A Home for Peace
Throughout their lives, Edwin W. Lynch and his wife, Helen, were among George Mason University’s longest-standing and most generous benefactors. Edwin was a real estate developer, a member of the Virginia House of Delegates, and a recipient of the university’s highest honor, the George Mason Medal. His personal commitment to peacebuilding helped establish Mason’s School for Conflict Analysis and Resolution; the family’s legacy continues to this day, and it promises to change lives for decades to come.
The Lynches endowed the school’s first chair and an annual lecture series in memory of Edwin’s parents, Vernon and Minnie Lynch. They later created the John W. Burton Endowment, named for one of the school’s early directors. Their most significant contributions was the donation of their home, Point of View, and its contiguous 120 acres to create a conference and retreat center for the school.

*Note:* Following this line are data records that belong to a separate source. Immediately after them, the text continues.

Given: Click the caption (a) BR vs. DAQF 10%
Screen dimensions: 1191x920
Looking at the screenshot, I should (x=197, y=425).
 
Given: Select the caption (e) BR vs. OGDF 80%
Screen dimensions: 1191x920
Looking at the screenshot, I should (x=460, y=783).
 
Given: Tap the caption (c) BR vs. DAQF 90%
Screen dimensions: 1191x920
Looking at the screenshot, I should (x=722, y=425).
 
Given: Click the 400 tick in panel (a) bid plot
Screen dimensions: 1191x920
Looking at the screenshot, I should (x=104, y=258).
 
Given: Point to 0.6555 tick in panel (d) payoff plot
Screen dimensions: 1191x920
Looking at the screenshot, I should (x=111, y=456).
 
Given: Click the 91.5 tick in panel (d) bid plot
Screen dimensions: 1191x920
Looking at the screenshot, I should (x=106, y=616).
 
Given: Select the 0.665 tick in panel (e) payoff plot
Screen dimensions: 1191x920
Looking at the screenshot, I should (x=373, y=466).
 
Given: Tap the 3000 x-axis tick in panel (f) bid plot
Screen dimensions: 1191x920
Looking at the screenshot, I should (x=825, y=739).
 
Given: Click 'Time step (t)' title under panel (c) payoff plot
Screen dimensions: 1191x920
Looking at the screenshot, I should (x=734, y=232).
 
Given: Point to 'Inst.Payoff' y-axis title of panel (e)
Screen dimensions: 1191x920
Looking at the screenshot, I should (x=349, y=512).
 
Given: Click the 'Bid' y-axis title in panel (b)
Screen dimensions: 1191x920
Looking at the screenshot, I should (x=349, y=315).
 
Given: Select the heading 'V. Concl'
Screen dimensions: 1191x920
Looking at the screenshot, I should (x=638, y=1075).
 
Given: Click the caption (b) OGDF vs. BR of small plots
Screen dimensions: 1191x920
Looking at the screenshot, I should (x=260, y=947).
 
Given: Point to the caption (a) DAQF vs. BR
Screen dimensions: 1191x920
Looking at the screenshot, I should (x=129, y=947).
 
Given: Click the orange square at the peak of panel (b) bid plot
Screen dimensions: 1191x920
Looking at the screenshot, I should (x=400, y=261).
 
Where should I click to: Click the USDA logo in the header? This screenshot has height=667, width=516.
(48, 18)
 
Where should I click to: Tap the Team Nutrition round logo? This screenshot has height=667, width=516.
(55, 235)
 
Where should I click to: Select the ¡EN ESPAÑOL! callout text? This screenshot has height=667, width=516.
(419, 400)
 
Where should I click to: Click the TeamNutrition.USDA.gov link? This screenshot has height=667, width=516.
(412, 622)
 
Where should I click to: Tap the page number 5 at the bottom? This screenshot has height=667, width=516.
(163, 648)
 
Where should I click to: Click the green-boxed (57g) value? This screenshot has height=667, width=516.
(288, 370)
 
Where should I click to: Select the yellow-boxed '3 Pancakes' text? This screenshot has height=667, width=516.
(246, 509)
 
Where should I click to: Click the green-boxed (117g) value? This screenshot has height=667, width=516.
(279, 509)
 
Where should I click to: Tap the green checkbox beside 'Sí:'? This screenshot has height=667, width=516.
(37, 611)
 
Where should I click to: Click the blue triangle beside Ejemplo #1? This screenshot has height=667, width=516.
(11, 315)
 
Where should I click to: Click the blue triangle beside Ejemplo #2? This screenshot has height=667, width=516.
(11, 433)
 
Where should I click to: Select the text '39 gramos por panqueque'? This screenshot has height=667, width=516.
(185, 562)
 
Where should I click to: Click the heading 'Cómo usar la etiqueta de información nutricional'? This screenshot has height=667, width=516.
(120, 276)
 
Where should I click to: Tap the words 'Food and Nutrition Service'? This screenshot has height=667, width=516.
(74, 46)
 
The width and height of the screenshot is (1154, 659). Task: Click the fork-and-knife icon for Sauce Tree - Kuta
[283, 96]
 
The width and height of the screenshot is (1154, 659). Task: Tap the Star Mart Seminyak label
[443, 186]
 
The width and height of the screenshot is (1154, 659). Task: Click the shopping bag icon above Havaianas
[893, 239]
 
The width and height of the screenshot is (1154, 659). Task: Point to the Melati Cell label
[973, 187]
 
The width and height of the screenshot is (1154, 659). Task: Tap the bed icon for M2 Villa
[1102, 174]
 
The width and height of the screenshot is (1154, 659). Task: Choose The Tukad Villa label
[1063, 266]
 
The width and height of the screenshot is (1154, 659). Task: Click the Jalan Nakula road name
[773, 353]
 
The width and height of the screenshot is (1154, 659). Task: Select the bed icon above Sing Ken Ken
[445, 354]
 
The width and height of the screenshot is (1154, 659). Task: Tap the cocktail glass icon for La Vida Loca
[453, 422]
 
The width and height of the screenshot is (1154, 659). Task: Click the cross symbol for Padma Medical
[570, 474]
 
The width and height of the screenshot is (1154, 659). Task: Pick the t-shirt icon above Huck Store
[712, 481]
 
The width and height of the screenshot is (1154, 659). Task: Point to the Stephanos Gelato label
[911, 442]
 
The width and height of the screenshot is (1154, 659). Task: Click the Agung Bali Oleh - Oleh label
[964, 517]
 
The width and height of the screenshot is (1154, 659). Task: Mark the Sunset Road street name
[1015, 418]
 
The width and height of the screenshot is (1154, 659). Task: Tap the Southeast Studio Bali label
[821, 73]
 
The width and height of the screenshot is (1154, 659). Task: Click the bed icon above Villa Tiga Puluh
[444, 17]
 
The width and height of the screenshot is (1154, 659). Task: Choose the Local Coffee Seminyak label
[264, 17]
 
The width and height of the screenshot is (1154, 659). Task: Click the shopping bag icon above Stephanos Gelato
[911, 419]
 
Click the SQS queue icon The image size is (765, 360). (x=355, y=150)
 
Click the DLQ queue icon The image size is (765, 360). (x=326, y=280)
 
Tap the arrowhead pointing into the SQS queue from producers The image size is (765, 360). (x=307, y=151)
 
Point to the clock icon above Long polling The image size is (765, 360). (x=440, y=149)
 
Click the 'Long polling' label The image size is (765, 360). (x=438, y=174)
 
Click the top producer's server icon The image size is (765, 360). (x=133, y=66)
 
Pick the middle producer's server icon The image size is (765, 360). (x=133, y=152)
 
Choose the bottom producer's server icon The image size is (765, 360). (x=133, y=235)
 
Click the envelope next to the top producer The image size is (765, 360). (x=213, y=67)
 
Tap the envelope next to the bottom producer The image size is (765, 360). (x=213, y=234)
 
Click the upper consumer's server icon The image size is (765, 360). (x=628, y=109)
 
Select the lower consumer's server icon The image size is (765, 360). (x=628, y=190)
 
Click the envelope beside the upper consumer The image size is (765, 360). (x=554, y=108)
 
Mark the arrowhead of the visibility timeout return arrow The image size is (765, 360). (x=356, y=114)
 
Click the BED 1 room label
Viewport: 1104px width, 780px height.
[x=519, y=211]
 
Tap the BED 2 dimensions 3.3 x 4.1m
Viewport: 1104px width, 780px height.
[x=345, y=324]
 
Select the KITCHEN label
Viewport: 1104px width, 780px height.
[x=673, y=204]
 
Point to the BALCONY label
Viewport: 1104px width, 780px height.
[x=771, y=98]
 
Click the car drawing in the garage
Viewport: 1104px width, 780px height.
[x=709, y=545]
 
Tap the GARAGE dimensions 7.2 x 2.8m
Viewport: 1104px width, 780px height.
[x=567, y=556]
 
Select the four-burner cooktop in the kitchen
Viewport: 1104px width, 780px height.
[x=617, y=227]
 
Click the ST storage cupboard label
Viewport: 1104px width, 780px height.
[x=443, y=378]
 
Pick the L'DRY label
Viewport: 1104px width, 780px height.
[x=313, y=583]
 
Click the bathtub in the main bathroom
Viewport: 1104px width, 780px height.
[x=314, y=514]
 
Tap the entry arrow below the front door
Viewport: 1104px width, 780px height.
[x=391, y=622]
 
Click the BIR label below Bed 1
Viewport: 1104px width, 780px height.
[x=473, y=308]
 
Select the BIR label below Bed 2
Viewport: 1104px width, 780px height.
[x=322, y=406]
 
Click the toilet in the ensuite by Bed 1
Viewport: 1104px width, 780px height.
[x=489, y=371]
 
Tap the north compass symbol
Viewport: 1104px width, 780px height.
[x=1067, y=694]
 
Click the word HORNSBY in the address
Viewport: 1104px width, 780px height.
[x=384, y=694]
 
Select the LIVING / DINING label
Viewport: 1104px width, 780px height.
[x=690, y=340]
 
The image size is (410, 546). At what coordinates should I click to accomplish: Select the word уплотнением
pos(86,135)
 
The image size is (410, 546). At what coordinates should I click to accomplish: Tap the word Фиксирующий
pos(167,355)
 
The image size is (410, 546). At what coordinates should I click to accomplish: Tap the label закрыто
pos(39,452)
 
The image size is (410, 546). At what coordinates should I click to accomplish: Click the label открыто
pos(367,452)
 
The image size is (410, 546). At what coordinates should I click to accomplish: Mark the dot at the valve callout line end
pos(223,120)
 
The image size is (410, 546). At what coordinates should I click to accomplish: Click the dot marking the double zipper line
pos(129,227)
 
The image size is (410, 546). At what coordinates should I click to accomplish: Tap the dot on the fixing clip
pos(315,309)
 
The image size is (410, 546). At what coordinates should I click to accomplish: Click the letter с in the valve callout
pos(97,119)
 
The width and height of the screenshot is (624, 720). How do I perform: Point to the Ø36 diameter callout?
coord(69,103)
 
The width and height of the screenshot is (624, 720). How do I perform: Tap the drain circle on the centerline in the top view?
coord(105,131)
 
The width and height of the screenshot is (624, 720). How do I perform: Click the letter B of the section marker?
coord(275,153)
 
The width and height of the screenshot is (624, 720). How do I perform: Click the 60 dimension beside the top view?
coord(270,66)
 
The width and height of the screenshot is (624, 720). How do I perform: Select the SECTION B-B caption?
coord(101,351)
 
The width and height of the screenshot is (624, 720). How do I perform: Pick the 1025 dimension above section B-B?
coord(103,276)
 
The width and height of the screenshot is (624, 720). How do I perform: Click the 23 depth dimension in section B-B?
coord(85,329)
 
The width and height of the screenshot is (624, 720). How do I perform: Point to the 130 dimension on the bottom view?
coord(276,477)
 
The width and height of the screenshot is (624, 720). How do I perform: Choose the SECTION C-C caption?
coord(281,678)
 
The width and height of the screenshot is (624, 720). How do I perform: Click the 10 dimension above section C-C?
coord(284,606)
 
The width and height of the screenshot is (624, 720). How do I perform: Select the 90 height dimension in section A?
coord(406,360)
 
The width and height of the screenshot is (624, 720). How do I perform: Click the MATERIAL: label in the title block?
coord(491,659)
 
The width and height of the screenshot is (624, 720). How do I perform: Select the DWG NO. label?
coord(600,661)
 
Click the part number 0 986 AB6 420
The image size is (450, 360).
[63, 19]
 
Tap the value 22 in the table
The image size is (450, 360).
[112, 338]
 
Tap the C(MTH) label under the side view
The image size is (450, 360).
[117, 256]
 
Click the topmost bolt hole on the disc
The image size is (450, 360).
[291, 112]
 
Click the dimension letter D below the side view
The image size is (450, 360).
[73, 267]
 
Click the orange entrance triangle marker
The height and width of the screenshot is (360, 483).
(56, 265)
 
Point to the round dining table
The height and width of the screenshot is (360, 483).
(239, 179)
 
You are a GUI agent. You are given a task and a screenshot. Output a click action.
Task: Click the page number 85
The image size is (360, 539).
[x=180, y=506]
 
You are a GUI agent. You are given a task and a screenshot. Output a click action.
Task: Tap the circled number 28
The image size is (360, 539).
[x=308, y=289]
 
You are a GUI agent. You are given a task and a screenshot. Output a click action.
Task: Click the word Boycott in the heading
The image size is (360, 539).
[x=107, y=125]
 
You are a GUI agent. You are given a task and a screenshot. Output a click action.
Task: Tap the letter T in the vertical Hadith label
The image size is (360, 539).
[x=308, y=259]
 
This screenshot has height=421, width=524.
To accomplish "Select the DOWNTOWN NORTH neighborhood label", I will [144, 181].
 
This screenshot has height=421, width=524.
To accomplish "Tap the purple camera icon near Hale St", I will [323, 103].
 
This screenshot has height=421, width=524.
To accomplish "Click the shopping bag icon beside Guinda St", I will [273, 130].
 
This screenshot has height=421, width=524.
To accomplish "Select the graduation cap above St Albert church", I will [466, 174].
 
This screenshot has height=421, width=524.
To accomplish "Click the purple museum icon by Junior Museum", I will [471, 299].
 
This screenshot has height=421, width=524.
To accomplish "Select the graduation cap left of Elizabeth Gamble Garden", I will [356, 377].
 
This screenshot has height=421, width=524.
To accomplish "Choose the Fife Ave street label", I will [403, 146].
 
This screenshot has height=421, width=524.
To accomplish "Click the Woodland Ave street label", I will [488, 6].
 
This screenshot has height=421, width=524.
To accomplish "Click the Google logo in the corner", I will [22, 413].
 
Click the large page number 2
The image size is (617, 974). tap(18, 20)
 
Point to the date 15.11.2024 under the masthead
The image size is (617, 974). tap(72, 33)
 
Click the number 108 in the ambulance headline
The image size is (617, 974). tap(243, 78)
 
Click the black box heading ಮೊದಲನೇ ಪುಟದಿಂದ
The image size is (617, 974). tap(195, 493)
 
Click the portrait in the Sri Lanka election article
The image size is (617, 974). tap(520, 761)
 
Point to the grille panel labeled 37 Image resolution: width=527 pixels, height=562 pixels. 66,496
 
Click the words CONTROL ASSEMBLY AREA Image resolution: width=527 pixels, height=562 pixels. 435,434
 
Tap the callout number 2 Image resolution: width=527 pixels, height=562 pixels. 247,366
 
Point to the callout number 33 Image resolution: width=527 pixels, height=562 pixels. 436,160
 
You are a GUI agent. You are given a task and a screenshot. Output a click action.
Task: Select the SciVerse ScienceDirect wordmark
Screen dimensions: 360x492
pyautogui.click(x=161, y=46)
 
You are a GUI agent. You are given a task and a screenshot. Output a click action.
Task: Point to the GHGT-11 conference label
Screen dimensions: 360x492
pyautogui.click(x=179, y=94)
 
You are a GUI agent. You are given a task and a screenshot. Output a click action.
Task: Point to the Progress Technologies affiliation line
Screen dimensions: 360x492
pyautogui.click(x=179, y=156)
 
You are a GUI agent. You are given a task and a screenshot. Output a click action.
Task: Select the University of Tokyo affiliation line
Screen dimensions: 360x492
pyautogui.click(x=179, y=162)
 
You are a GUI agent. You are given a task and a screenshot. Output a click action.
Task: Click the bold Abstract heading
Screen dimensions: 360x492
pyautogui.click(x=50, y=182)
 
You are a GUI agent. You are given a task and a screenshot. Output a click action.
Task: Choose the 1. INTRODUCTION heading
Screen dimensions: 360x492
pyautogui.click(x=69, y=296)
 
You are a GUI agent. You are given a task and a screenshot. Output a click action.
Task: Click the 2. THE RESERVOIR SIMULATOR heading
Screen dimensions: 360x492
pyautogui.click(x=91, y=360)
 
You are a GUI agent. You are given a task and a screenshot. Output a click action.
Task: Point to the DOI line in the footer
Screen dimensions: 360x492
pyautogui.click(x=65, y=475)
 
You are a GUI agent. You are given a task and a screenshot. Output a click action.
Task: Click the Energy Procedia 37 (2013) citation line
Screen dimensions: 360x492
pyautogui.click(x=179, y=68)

Located in a wooded setting in Mason Neck, Virginia (not far from Gunston Hall, the historic home of the university’s namesake), construction of the new academic center at Point of View is now complete. As the only venue in the National Capital Region specifically devoted to conflict resolution, the facility fills a vital need.
“Point of View is extraordinary in its capacity to facilitate and sustain the practice of conflict resolution in a place of natural beauty and serenity,” says Kevin Arvuch, the school’s dean. “We are grateful to the Lynch family, who so believed in the mission of conflict resolution and peacebuilding that they entrusted us with their home.”
Reprinted from Spirit magazine, spring 2016.